Навстречу Ивану Сергеевичу нерешительно направились его московские друзья. Они почтительно остановились за несколько шагов, глядя на Ивана Сергеевича, как на божество.
— Ну вот, — сказал Иван Сергеевич. — Такое дело, улетаю я… Прощайте…

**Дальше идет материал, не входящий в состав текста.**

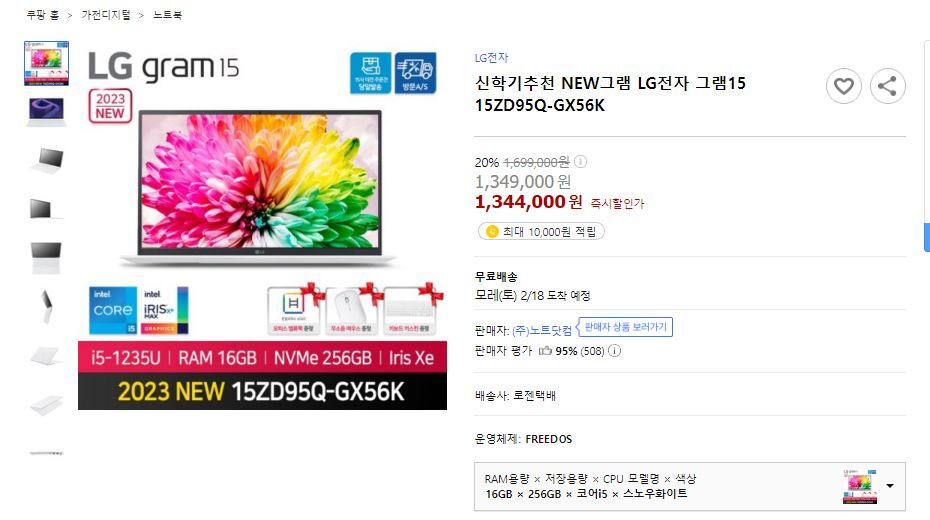Screen dimensions: 930x520
Task: Click info icon next to seller rating
Action: (615, 350)
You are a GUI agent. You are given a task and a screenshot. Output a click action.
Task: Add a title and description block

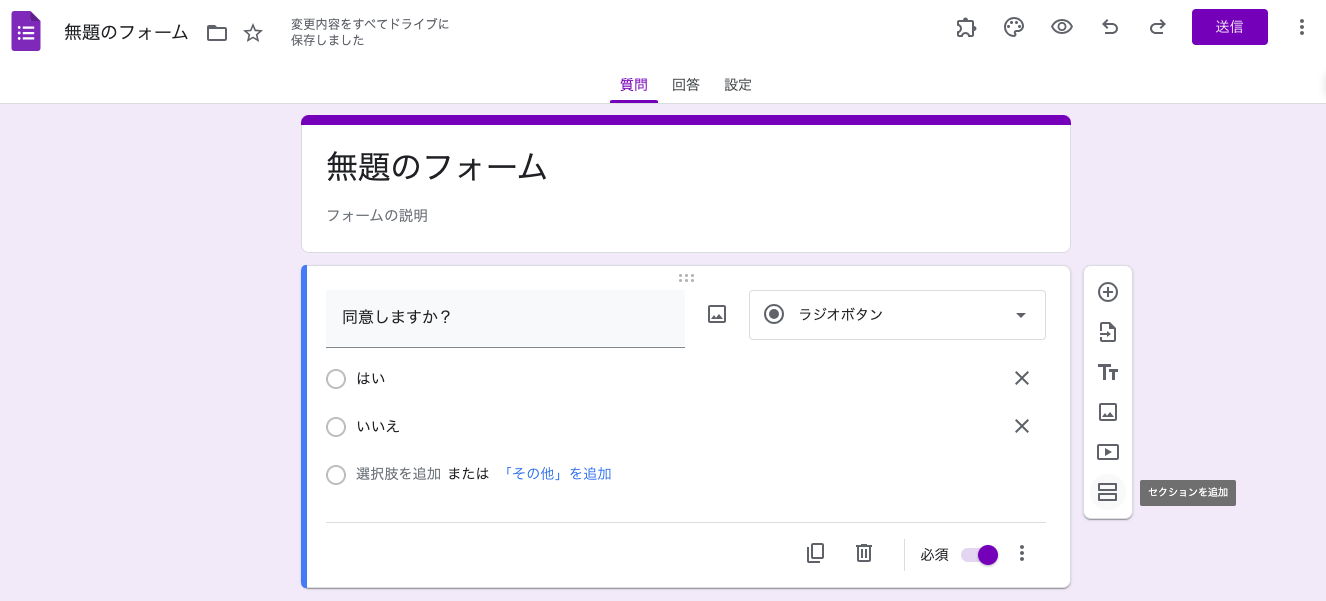pyautogui.click(x=1107, y=372)
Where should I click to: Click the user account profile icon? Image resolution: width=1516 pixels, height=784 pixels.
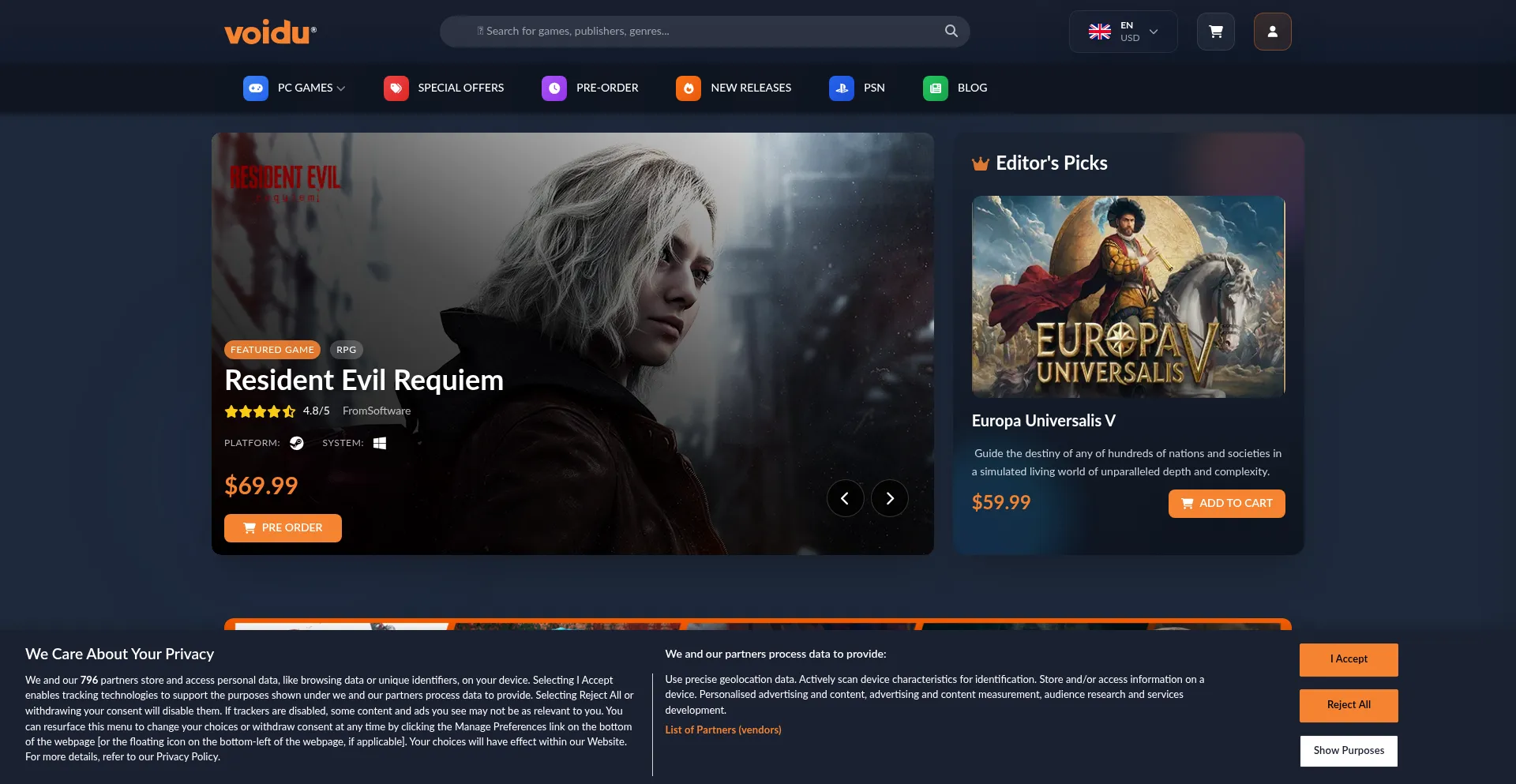coord(1272,32)
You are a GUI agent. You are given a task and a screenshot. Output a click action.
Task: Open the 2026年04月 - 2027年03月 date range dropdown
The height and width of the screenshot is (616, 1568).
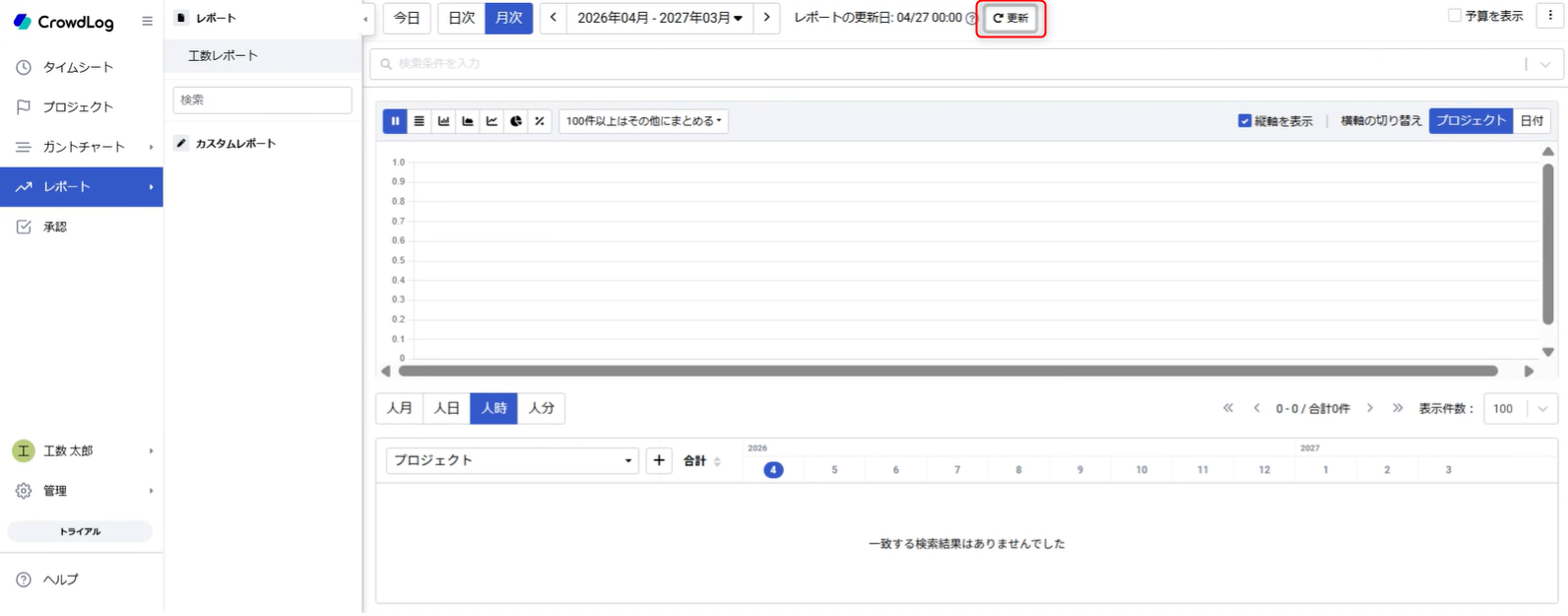pos(659,18)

Он внимательно и грустно смотрел в лица Мише, Розочке, Любашкину, Безродному, Аркадию Борисовичу и вдруг заметил за их спинами Прохорова. Прохоров плакал.
— Брось, — сказал Иван Сергеевич. — Иди сюда… обнимемся что ли, а, Прохоров?
Прохоров бросился к нему на шею, рыдая уже в полный голос. Сказать он ничего не смог, только трижды стиснул Травкина в объятиях и отошел, как отшатнулся.
Безродный протянул Иван Сергеевичу руку, сказал:
— Будет время: почитайте, Иван Сергеевич… мы с Родей от всей души писали… вот… — и протянул толстую книгу «Жизнь и подвиг Ивана Травкина».
— Спасибо, — сказал Травкин. — Обязательно почитаю…
Любашкин маленькими шажочками подошел ближе, спросил трепещущим от волнения голосом:
— Можно? — и пощелкал в воздухе ножницами. Иван Сергеевич не понял, но кивнул. Тогда Любащкин отрезал у Травкина с головы клок волос, бережно спрятал в карман.
— Я бесконечно горжусь вами, — сказал Аркадий Борисович, обоими руками пожимая руку Ивану Сергеевичу.
— Ты, Аркаша, — тихо сказал Травкин. — За детишками моими присмотри… Небось, избалуют их теперь. Построже с ними!
Настала очередь Розочки. Рыданья душили ее, но она сдерживала их. Она не бросилась к Ивану Сергеевичу, только закрыла глаза и протянула к нему руки.
— Прощайте, Иван Травкин! — сказала она. — Я не забуду вас. Никогда!
Иван Сергеевич взял ее за руку, подвел к Любашкину:
— Помиритесь. Я вас прошу. Рыданья Прохорова раздались с новой силой.
— Дядя Ваня! — умоляюще прямо в ухо Ивану Сергеевичу шепнул Миша. — Дядя Ваня, кончай это дело… Я такси подогнал… Махнем ко мне под воду, а? Там тебя не найдут…
— Поздно, — сказал Иван Сергеевич и грустно покачал головой.
— Ну, и зря! — сказал Миша.
— До старта пятнадцать минут, — раскатился железный голос.
— Товарищ Травкин! — тронул за руку Ивана Сергеевича неизвестно откуда взявшийся невысокий человек в толстых очках.
— Товарищ Травкин, простите, что я вас беспокою в такой момент, но это исключительно важно!
— Я вас слушаю.
— Скажите, товарищ Травкин, как, по-вашему, нужно писать: «Заиц» или «Заец»?
— А как всегда писали… Заяц — нельзя?